En los escritos autobiográficos de
Teresa de Lisieux abundan los pequeños combates que la santa libraba periódicamente
y que la condujeron en poco tiempo a la cima de una santidad sublime. A base de
hacerse pequeña Dios la engrandeció de tal manera que su vida, en extremo
sencilla, conmovió al mundo y consolidó en la Iglesia un camino luminoso de perfección,
el camino de la infancia espiritual. «Yo no he dado a Dios más que amor»
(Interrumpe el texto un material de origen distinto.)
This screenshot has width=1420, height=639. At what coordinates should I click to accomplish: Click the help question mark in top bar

escribió Teresita, consciente de que es el amor lo que vuelve grande y trascendente
lo más pequeño y corriente.
«En otra ocasión, estaba en el lavadero
enfrente de una hermana que me salpicaba de agua sucia la cara cada vez que
golpeaba los pañuelos contra su banca.
Mi primer impulso fue echarme para atrás
y enjugarme el rostro, a fin de hacer ver a la hermana que me asperjaba que me
haría un gran favor obrando con más suavidad. Pero en seguida pensé que era
bien tonta rehusar unos tesoros que tan generosamente se me daban, y me guardé
de manifestar mi lucha interior.
Me esforcé por sentir el deseo de
recibir en la cara mucha agua sucia, de suerte que acabó por gustarme aquel
nuevo género de aspersión, y me prometí a mí misma volver otra vez a aquel
sitio afortunado en el que tantos tesoros se recibían.
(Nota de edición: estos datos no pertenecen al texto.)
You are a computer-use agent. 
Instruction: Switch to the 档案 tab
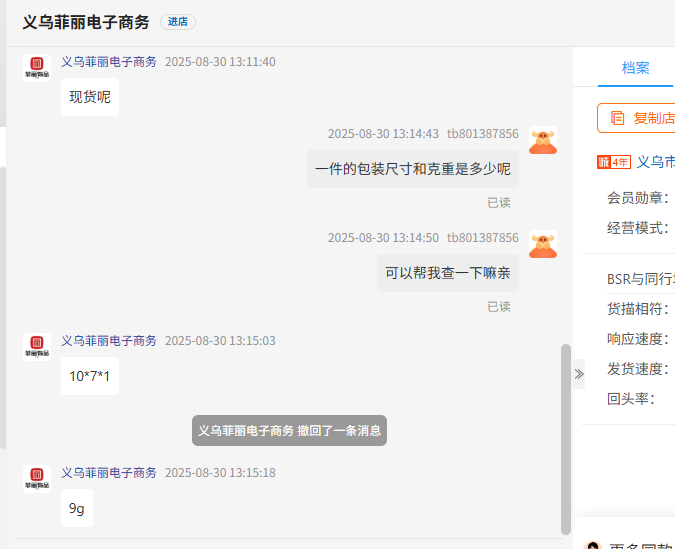point(635,68)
Ya veis, Madre amadísima, que soy un
alma muy pequeña que solo puede ofrecer a Dios cosas muy pequeñas. Y aún me
sucede muchas veces dejar escapar algunos de estos pequeños sacrificios, que
tanta paz llevan al alma. Pero no me desanimo por eso: me resigno a tener un
poco menos de paz y procuro estar más alerta en otra ocasión». (Orar con Teresa
de Lisieux, Desclée De Brouwer 1997, p. 58. Selección de J. P. Manglano).